[Interface element records]
[Start]
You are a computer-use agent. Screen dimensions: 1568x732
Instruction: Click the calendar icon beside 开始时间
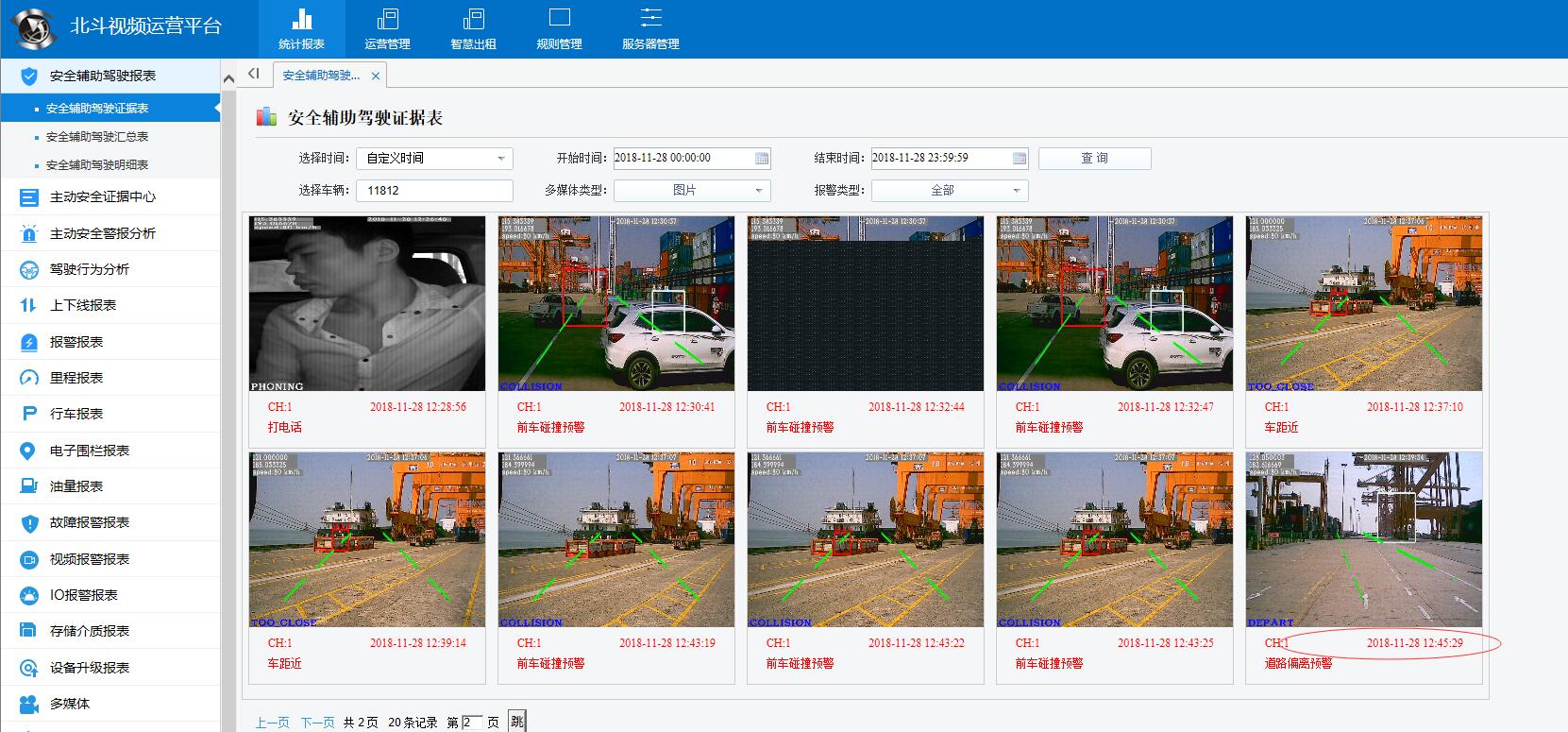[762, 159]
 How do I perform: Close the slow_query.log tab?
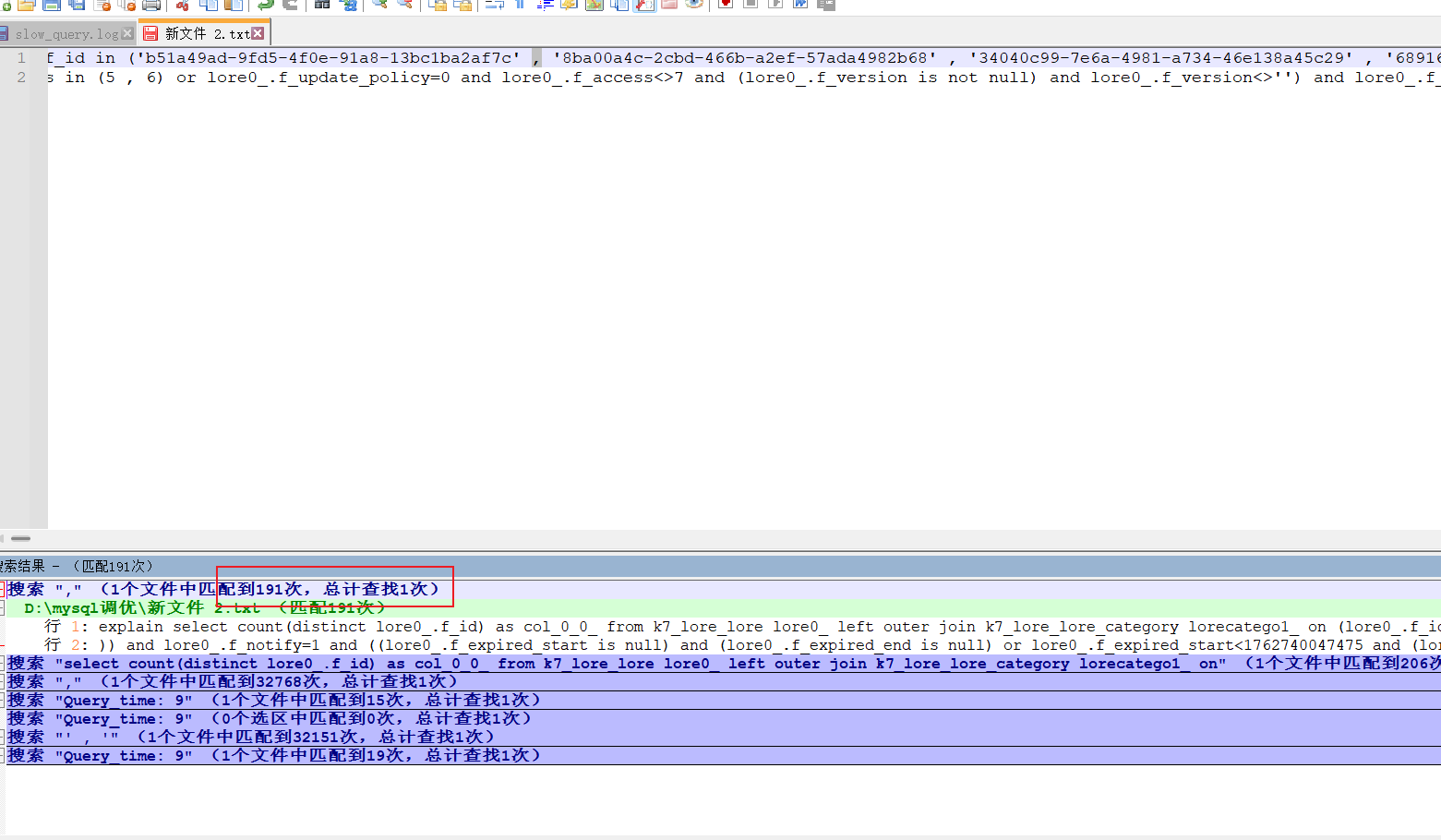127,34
[End]
◆ **SHORT PROBLEM**
Locate every line of the listing above that contains the string "开始时间" and copy each of those lines.

◆ **THE OUTPUT**
Instruction: Click the calendar icon beside 开始时间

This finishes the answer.